As described above, the present invention disposes the crankshaft 15 that faces the vertical direction in the engine 11 and orients the rear side in the horizontal direction, a direction of the cylinder axis line Z being perpendicular to the vertical direction. As described above, the mount 22A is fitted to the upper mount portion. The mount 22A is formed of the resilient body and rotates integrally with the outer peripheral portion of the drive shaft housing 23. The handle bracket 21 is fitted onto the outer periphery of this mount 22A. The handle bracket 21 supports the tiller handle 20 (steering handle) turnable with respect to the upper mount portion.

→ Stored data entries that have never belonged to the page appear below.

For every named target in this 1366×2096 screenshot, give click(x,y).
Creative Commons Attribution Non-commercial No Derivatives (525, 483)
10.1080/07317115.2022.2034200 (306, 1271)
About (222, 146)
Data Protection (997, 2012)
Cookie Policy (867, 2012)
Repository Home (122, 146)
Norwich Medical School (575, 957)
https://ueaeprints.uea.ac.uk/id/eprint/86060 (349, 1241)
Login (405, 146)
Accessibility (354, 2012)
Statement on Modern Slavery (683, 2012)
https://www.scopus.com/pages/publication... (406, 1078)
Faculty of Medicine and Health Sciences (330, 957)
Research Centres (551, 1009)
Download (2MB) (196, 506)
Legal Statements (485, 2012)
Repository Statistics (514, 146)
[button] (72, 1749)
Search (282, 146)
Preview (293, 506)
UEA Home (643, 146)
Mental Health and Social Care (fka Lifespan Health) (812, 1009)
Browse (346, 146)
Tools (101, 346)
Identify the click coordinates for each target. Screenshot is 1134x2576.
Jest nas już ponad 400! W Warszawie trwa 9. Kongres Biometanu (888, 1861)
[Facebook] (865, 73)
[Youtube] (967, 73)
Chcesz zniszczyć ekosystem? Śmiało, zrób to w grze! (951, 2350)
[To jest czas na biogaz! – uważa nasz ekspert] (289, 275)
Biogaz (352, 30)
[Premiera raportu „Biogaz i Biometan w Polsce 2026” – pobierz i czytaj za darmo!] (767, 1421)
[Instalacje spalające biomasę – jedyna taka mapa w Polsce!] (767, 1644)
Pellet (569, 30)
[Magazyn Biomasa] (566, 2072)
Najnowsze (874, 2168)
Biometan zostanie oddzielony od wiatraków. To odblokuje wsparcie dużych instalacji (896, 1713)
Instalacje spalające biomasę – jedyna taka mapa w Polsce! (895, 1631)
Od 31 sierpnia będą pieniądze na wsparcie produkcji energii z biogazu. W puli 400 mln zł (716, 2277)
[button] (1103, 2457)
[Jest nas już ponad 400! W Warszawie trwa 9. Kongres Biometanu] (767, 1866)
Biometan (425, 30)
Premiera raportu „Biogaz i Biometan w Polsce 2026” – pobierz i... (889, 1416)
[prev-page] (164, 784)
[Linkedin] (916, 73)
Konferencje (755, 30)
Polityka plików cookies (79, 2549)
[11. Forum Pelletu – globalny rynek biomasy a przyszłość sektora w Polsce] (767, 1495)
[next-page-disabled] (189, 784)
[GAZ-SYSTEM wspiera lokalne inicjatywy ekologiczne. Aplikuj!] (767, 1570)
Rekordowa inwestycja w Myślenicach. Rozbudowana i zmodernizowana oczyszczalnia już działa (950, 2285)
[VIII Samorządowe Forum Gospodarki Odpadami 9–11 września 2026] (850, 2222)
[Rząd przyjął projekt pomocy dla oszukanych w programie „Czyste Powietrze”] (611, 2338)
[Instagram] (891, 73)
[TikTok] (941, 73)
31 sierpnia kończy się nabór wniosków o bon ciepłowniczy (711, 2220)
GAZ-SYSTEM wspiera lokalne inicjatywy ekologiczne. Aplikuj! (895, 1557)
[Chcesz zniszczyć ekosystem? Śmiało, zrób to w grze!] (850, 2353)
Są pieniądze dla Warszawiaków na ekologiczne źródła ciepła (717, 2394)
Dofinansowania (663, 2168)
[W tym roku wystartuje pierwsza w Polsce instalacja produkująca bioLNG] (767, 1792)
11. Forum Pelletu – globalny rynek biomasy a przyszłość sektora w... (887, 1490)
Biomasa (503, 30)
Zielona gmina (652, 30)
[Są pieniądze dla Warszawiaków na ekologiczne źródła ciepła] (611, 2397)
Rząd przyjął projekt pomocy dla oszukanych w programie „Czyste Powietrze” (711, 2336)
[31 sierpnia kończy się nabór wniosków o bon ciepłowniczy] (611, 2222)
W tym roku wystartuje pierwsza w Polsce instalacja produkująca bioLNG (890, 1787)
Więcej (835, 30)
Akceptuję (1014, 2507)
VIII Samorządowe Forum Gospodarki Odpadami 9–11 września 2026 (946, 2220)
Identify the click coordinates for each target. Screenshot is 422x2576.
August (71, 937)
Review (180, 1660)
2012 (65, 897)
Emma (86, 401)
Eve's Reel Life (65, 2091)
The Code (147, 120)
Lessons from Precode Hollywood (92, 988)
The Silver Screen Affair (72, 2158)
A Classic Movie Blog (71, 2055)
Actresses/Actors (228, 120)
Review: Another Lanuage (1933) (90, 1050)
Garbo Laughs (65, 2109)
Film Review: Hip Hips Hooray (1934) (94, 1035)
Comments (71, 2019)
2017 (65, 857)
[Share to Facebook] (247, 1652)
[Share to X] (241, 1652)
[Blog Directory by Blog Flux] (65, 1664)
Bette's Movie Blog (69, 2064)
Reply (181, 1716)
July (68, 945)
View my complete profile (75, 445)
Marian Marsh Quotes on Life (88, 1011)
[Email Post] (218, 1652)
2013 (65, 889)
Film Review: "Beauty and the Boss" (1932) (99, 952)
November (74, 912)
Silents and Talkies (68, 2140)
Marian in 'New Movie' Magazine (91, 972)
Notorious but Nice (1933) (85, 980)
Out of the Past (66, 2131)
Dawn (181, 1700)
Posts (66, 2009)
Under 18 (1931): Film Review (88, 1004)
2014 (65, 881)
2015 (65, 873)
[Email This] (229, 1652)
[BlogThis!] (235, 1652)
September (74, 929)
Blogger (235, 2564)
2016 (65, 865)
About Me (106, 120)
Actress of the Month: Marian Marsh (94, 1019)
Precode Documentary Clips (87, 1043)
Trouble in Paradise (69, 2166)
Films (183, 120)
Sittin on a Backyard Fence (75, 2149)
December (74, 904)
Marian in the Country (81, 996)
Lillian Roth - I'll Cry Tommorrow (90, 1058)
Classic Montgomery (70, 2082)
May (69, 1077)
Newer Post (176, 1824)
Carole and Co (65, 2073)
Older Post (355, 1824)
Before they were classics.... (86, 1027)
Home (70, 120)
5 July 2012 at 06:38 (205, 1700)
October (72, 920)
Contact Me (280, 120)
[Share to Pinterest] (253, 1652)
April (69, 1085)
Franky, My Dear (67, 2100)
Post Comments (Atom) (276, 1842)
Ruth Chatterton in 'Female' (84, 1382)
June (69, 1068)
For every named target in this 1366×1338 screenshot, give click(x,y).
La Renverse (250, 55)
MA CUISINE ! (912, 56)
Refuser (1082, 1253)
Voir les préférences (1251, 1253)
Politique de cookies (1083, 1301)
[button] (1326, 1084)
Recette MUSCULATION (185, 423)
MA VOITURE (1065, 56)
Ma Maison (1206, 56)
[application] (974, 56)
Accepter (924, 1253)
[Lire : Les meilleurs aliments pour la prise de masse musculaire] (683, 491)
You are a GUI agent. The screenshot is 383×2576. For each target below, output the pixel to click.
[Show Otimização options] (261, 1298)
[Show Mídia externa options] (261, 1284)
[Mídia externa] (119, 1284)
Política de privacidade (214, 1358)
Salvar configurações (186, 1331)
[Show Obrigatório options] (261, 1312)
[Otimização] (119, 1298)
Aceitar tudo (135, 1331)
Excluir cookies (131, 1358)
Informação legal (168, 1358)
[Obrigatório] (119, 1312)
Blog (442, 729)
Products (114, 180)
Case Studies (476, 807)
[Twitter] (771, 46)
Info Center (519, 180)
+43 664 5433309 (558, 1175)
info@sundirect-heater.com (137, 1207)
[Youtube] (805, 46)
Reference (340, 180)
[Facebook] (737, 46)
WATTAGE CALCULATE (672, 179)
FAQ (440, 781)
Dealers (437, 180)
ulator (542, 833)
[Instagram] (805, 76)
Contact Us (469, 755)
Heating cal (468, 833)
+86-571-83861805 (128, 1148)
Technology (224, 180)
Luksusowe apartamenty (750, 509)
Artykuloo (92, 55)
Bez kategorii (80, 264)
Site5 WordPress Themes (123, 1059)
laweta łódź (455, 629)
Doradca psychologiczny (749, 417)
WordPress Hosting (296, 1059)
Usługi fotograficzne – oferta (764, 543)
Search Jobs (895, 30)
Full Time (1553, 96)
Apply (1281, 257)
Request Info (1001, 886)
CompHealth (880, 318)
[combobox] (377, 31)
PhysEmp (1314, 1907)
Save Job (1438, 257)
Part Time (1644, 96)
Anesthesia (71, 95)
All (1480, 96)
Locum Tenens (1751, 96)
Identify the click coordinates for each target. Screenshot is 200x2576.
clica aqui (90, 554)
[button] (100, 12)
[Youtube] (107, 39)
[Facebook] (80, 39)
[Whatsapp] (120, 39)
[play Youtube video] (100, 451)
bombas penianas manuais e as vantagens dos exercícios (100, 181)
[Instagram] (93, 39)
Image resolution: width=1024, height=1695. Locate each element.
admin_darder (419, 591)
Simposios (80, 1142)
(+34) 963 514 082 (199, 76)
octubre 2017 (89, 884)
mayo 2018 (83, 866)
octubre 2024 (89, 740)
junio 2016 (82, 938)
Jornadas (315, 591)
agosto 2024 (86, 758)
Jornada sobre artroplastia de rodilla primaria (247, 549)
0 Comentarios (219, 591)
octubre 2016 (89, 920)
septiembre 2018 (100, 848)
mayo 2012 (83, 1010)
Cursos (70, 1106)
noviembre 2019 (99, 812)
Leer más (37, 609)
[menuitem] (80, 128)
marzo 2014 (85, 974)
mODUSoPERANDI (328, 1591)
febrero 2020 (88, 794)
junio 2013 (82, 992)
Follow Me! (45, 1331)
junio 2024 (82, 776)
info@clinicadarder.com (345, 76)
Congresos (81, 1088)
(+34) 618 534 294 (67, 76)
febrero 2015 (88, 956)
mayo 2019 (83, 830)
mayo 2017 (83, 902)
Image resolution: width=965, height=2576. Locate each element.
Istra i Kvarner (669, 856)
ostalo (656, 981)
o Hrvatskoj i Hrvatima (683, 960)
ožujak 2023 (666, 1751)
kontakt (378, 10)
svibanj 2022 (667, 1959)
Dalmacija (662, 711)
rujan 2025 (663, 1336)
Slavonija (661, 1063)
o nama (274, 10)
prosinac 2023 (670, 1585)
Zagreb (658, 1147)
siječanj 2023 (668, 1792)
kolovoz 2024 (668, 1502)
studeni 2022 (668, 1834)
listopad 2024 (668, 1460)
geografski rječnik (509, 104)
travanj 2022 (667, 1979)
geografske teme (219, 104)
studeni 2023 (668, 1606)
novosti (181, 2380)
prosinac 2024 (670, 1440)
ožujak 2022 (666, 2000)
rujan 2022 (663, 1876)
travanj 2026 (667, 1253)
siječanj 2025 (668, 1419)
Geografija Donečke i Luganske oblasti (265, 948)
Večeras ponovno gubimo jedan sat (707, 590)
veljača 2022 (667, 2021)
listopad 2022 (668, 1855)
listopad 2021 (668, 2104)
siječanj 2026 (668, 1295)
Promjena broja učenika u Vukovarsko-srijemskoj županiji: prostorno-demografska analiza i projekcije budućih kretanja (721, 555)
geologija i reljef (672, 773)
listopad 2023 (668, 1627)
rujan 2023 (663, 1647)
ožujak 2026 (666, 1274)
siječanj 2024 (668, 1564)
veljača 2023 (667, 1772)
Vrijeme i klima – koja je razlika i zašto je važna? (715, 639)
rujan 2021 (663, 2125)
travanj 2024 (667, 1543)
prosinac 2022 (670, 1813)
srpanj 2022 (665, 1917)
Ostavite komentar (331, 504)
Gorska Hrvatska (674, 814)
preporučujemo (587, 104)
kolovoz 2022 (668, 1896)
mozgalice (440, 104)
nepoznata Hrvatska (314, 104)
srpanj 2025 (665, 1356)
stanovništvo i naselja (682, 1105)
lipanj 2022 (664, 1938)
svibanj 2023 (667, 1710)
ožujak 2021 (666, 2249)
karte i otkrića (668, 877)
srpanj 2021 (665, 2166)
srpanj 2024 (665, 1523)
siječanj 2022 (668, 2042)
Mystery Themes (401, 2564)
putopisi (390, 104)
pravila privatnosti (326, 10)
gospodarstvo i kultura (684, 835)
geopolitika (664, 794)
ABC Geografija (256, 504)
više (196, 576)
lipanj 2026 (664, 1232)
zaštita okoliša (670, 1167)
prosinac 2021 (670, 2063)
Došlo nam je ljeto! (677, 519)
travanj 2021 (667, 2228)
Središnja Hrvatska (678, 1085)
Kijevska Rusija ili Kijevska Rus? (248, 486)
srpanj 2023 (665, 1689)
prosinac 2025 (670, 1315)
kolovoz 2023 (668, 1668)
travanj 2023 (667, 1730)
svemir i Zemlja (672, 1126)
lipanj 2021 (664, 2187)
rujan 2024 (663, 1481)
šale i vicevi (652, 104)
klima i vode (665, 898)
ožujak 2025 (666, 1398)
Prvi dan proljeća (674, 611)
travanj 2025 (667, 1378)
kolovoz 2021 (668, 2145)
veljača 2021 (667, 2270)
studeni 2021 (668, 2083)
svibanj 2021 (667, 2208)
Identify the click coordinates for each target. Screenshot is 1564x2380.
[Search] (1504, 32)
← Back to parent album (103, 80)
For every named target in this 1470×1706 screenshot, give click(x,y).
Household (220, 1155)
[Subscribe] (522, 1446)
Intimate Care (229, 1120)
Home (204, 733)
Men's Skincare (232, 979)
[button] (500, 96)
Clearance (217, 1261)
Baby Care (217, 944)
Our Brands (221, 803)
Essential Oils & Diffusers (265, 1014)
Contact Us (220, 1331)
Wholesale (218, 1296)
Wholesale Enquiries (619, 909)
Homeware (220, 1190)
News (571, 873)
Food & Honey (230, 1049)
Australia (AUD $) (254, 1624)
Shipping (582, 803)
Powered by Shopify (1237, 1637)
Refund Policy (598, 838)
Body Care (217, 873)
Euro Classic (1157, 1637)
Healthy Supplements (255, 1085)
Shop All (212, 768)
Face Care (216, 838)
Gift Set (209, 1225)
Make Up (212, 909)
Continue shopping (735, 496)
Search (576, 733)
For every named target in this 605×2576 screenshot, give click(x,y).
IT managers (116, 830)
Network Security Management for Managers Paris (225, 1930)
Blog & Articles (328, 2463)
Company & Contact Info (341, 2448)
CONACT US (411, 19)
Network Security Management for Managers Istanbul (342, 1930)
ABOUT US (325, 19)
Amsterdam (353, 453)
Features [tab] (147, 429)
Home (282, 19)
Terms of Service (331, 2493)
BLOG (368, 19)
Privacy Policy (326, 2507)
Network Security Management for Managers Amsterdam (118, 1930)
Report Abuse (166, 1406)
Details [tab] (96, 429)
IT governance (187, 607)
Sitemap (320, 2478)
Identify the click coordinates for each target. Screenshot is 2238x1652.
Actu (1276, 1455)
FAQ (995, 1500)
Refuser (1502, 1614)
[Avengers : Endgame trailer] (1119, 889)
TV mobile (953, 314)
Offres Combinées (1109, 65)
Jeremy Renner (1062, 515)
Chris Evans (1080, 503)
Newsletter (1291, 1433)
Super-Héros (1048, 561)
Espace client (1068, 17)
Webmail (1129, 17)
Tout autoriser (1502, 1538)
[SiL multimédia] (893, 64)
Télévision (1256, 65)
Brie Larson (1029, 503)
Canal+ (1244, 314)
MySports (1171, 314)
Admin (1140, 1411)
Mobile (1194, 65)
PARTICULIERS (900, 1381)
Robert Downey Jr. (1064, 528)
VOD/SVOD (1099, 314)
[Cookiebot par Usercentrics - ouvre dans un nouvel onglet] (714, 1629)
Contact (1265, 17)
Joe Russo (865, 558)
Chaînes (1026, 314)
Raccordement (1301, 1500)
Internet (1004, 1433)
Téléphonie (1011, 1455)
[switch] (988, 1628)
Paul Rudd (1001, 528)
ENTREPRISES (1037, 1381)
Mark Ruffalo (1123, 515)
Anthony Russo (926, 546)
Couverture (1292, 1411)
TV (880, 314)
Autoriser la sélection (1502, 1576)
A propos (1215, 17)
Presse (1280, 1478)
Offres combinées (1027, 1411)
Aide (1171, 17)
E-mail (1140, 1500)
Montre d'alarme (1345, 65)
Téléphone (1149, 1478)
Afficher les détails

Referring to FIG. 5 for the upper mount portion of the mounting device for outboard motor according to the present invention, a steering central axis 50 related to the steering force of the tiller handle 20 and a vibration central axis 51 related to a torque reaction force of the engine 11 are configured to be shifted back and forth. The torque reaction force of the engine 11 is a reaction force from a flywheel caused by burning and explosion during idling or comparatively low rotation speed.

The mount 22A (hereinafter simply referred to as a mount 22) is formed such that a spring constant related to the vibration central axis 51 is smaller than the spring constant related to the steering central axis 50. A specific configuration for the specification will be described later.

As illustrated in FIG. 5, the mount 22 includes protrusions 43 and 44 and protrusions 45 and 46 on the front, rear, left, and right and are formed into an approximately cross shape as a whole. On the other hand, the drive shaft housing 23, which is disposed inside the mount 22, includes respective protrusions 47, 48, and 49 projecting outside at inside the protrusion 44 on the rear and the left and right protrusions 45 and 46 of the mount 22. This configures radial thicknesses of the protrusion 44 on the rear and the left and the right protrusions 45 and 46 of the mount 22 thinner than that of the protrusion 43 at the front.

A curvature radius r of an outer peripheral surface of the protrusion 44 on the rear of the mount 22 is configured smaller than a curvature radius of an inner peripheral surface of the handle bracket 21.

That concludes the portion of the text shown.